__Work order__
Lines with the string "will" in the data below: report how many there are, and write nothing but the number.

__Extracted information__
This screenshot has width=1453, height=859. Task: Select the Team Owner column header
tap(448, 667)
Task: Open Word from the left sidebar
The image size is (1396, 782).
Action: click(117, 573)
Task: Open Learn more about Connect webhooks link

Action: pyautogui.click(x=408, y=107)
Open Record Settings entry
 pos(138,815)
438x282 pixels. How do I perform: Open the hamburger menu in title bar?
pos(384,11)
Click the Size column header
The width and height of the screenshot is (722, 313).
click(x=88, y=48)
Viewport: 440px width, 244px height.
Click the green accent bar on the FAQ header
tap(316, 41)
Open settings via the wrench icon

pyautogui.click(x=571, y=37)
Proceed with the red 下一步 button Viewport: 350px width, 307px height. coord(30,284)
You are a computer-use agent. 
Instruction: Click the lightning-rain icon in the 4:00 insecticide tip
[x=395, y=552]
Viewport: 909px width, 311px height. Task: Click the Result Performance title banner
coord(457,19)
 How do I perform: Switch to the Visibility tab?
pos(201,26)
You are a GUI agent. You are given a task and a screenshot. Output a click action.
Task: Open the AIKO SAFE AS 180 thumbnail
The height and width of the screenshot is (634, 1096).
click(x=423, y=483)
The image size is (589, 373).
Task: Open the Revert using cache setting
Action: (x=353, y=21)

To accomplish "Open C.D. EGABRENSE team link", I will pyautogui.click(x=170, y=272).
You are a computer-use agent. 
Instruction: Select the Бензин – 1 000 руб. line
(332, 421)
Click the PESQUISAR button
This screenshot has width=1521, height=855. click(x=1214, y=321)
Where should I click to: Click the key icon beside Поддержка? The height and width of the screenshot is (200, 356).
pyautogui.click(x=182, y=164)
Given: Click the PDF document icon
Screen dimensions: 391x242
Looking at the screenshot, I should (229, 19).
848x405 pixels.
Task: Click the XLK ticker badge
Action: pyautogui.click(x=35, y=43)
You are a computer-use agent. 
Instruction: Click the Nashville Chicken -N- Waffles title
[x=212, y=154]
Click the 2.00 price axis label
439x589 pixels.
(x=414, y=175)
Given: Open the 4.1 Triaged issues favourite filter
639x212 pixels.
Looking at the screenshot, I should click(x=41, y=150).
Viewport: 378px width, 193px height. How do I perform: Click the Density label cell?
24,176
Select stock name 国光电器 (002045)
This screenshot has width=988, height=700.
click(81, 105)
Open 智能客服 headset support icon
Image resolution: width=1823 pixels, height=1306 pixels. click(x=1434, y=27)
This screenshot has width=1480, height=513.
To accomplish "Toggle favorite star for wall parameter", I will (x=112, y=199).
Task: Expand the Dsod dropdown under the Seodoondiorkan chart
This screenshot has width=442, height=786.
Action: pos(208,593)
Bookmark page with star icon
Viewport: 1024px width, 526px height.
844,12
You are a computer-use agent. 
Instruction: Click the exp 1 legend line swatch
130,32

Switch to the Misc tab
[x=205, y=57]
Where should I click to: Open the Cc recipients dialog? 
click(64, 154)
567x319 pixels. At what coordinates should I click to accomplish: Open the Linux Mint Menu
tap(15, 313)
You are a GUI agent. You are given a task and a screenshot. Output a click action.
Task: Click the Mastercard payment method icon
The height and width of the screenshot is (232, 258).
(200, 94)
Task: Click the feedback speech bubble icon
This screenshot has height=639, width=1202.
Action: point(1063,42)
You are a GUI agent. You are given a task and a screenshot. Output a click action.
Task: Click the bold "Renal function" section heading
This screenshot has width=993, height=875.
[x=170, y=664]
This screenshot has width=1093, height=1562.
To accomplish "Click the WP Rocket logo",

__Output__
2